Será mesmo? E mesmo se souber ou achar que sabe será que nós treinadores e promotores não somos no mínimo
cúmplices dessas mortes que ocorrem? Já que mesmo que não façamos temos conhecimento das loucuras que fazem por aí para chegarem no peso, desmaiam, voltam e continuam, tem câimbras por conta dos diuréticos, mas isso é “normal”.
Normal até seu atleta ter uma parada dentro da academia ou da sauna, aí será tarde e teremos que conviver com isso. E pra que? Pra ganhar uma luta onde muitas vezes não recebe nada ou recebe 300, 500, mil reais? Sem contar os gastos, se for colocar na ponta do lápis o que se gasta na dieta, soro, gasolina e tempo indo a pesagem um dia antes muitas vezes mesmo recebendo algum ainda paga pra lutar.

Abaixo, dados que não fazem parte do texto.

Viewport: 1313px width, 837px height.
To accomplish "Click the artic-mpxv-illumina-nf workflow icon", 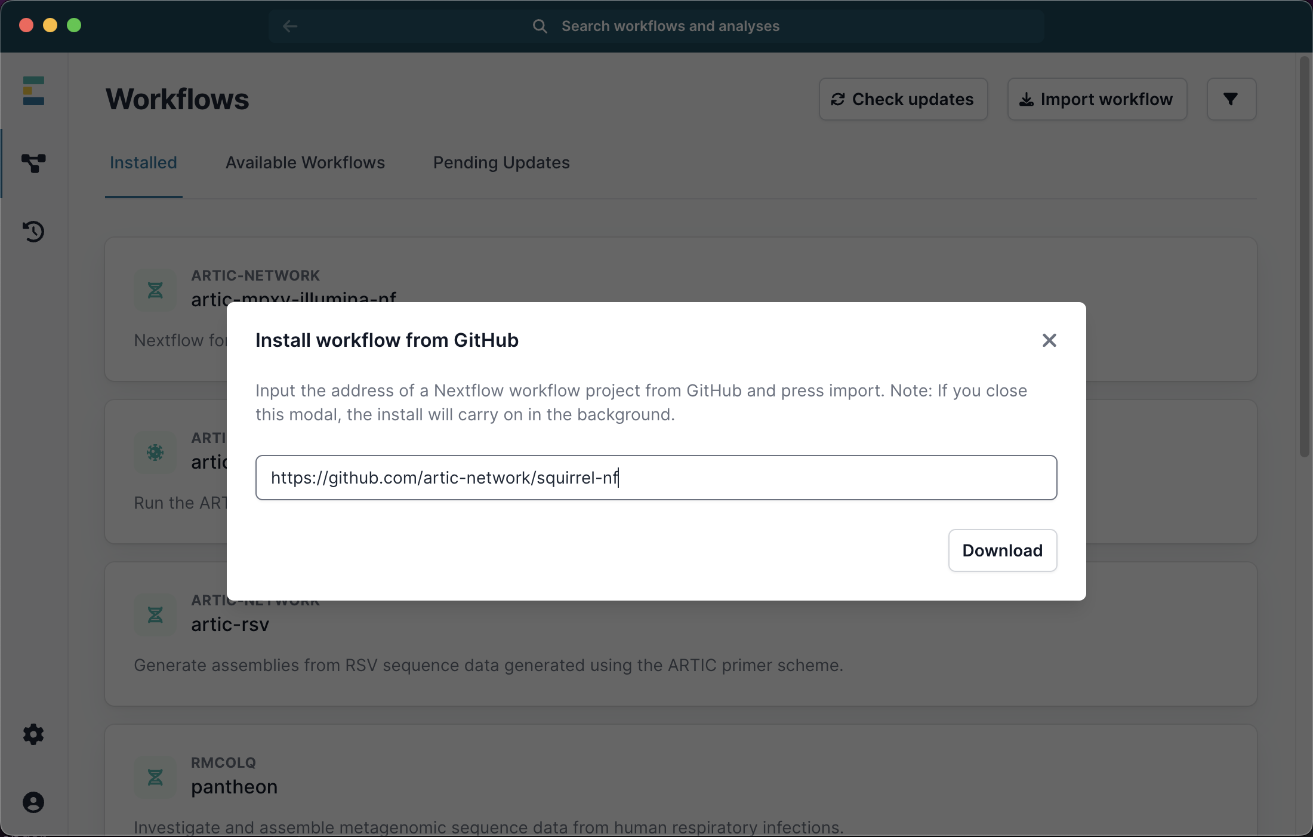I will [x=155, y=290].
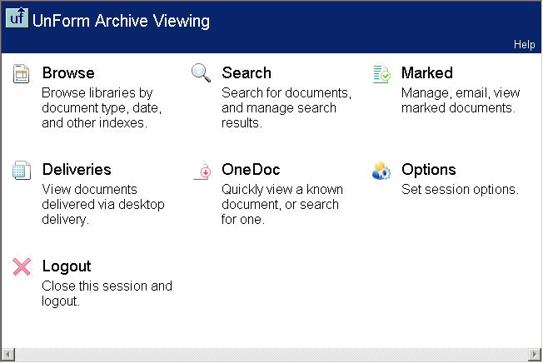Go to the Deliveries heading link

(77, 170)
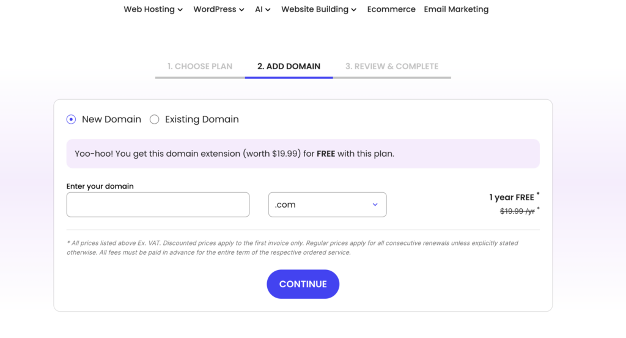626x338 pixels.
Task: Click the chevron next to Web Hosting
Action: tap(180, 10)
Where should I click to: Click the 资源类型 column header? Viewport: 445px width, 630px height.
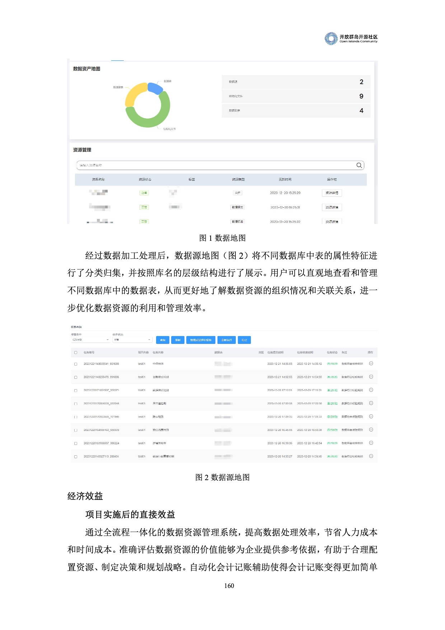(238, 179)
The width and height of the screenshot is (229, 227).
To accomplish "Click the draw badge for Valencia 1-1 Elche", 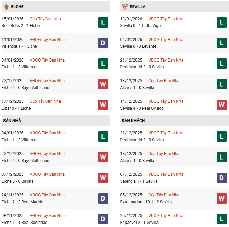I will pos(103,43).
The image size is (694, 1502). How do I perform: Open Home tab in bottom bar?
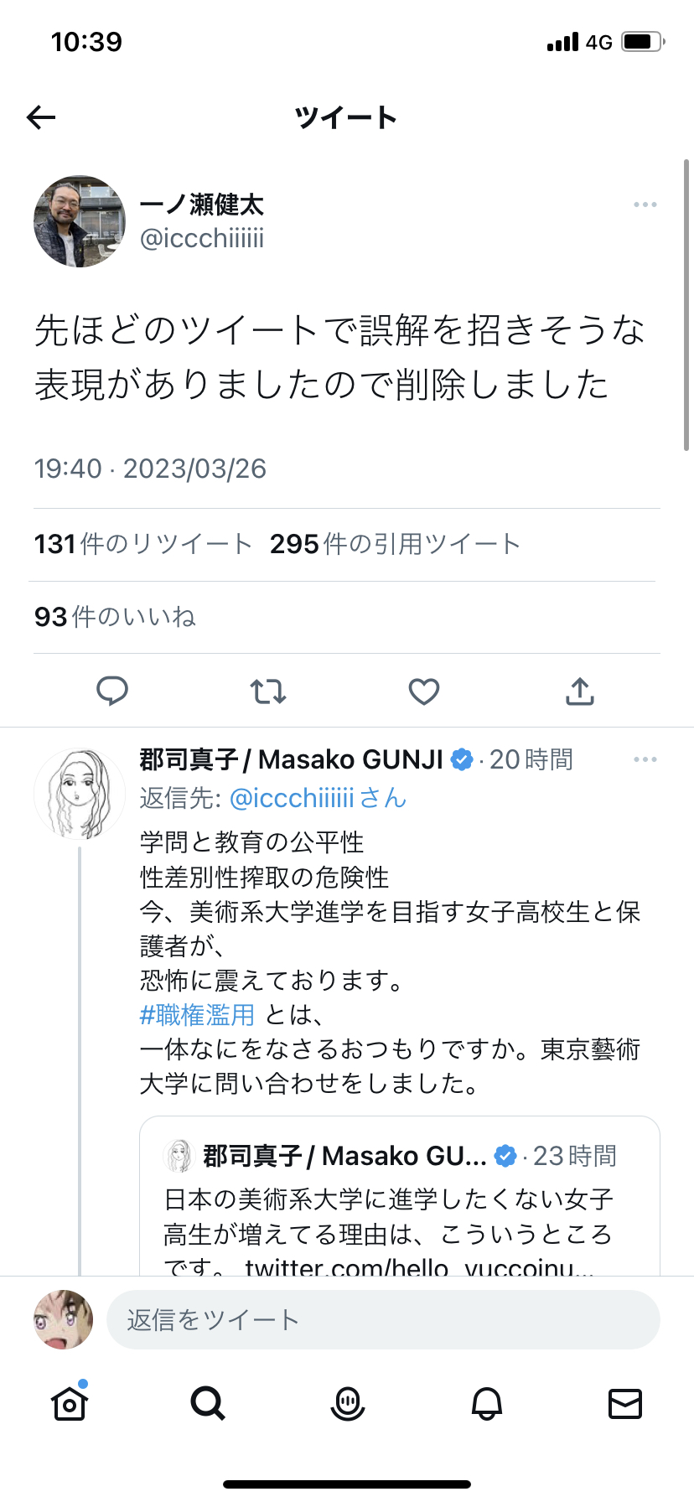pyautogui.click(x=70, y=1403)
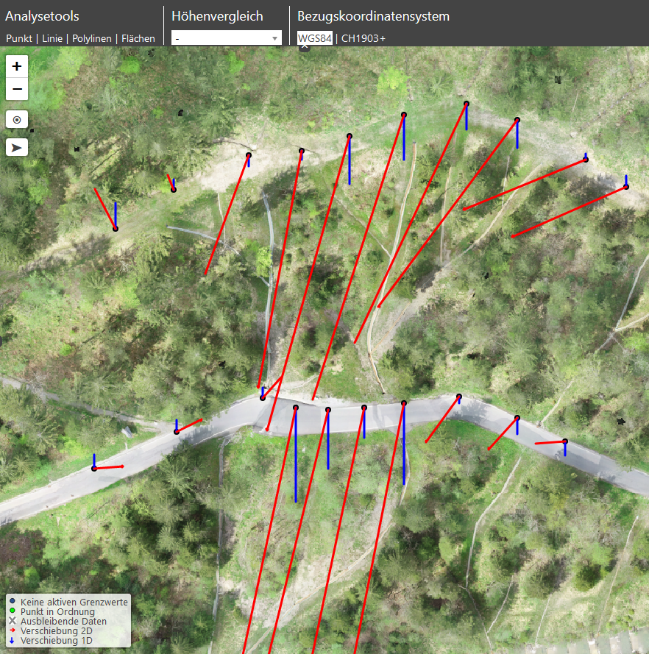Switch to CH1903+ coordinate system
This screenshot has width=649, height=654.
tap(363, 38)
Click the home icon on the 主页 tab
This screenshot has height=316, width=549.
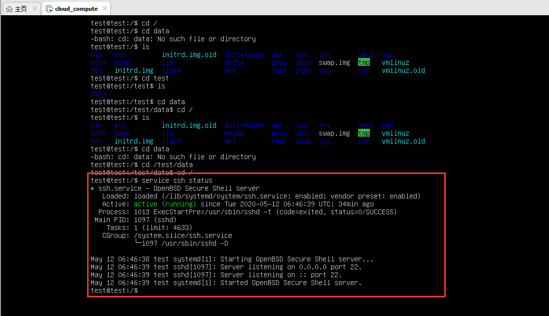tap(8, 8)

O peso deveria ser uma mera formalidade e não o foco principal, pois é isso que acontece muitas vezes, o cara nem está preocupado nem centrado na luta, a preocupação dele é se vai atingir o peso e já sofre antecipadamente pelo processo. Tanto é que atletas que perdem muito peso entram na dieta semanas antes em sua maioria sem acompanhamento, sem oferecer nutrientes necessários para que seus sistemas energéticos trabalhem de forma adequada, o que atrapalha seu rendimento na preparação e consequentemente na competição.
Hoje enxergamos isso fazendo parte porque todos os eventos fazem então fazemos para não sermos prejudicados, e não estou sendo hipócrita aqui pois também faço, a grande maioria dos meus atletas não tiram muito, mas também tenho os que tiram e toda vez sei o sofrimento deles, sei o que é, e tomo os cuidados necessários que ainda são poucos.

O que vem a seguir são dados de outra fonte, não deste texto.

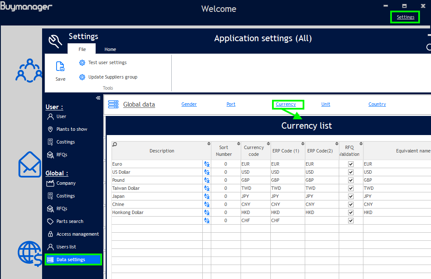Toggle RFQ Validation checkbox for Taiwan Dollar
The width and height of the screenshot is (431, 279).
click(351, 188)
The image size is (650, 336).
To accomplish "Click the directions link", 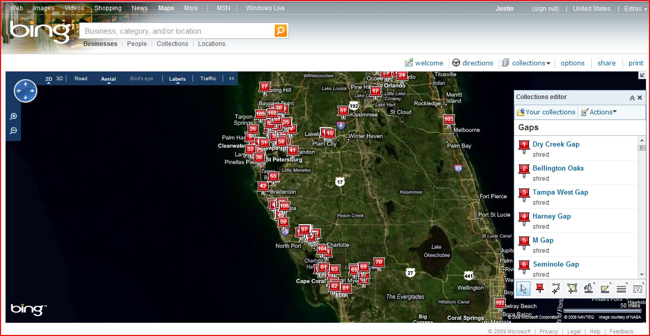I will (x=477, y=63).
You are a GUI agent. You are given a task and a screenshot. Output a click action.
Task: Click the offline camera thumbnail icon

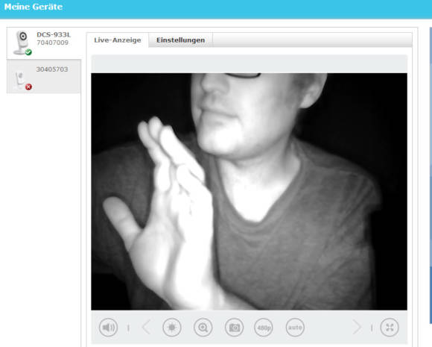[21, 80]
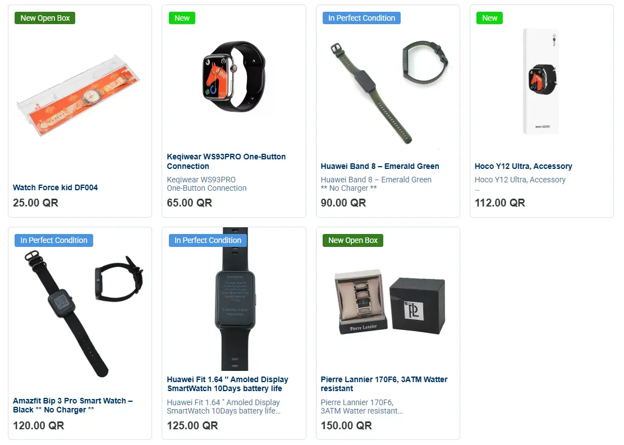Open the Watch Force kid DF004 title link

[56, 187]
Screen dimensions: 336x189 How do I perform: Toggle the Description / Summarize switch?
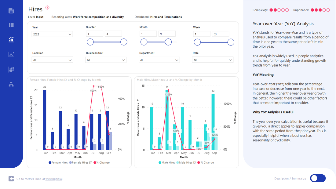318,178
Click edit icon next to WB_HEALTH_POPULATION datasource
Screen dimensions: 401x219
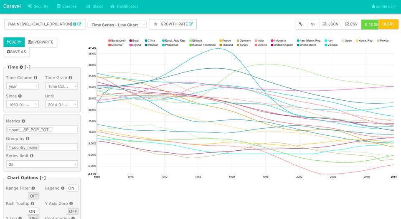pyautogui.click(x=79, y=24)
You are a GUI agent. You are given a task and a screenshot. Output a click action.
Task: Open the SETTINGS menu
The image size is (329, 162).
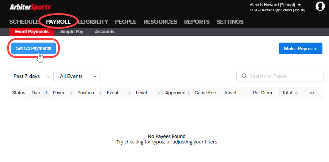230,21
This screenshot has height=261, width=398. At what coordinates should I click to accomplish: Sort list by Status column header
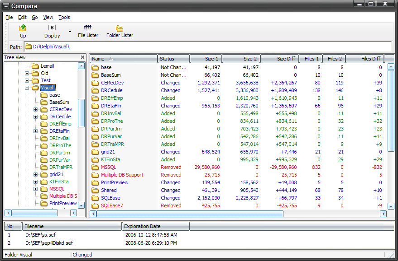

A mudança está em nossas mãos, os eventos tem autonomia para isso, aqui no Brasil tivemos o SipSam onde suas edições foram sem pesagem com lutas bem casadas e foi um sucesso. Na Tailândia eventos show como Thai Fight,
Max Muaythai, Super Muaythai são um dia antes. Na várzea muitas vezes olham dois atletas ali na hora e casam a luta. Nos ESTÁDIOS são realizadas no MESMO DIA.
Toda mudança terá uma fase de adaptação, reestruturação de categorias, mas pela saúde de nossos atletas não vale a pena?
O problema é que aqui a maioria ou é 8 ou 80, “atleta” tem uma grande parcela de responsabilidade nisso, atleta deve ser atleta em todas as áreas, se luta por exemplo na 60kg manter 65, 66kg com uma alimentação saudável, agora quer manter off de 75kg com dieta a base de Doritos, Coca Cola e Passatempo, depois reclama do sofrimento pra bater o peso.
Uma OPINIÃO minha, a pesagem deveria ser feita 1 – 2 horas antes do evento. Todos ganham. Evento ganha pois aproveitaria a equipe de arbitragem para acompanhar, teria muito menos baixas por conta de peso, não teriam problemas com atraso para o início pois todos já estariam no local, as disputas seriam realmente mais justas. Ganha público, com a pontualidade e com o espetáculo com atletas realmente 100% preparados e dispostos. E ganham os atletas financeiramente com menos gastos e poderiam lutar mais vezes já que atletas que perdem muito peso não podem fazer esse processo mais de uma vez no mês e o principal preservaríamos muito a saúde e integridade física de nossos atletas e diminuiria drasticamente o número de incidentes nesse processo.
Enfim pessoal, essa é minha visão, não quero nem tenho poder de impor nada, é um texto apenas reflexivo, informativo e talvez uma abertura de canal para debate sobre o tema. Pensem, quem defende a pesagem um dia
antes quais são seus argumentos? Para mim não é apenas um corte de peso e sim de saúde, desempenho e as vezes de vida.
Concordo plenamente. Seria muito bom se cada um lutasse na categoria que pesa realmente ou, pelo menos, próximo disso. Divisão por peso foi criada para evitar que atletas lutassem contra alguém muito maior ou menor, e não pra ser da forma que acontece hoje. Seria muito bom se todos se conscientizassem e pelo menos pensassem no assunto.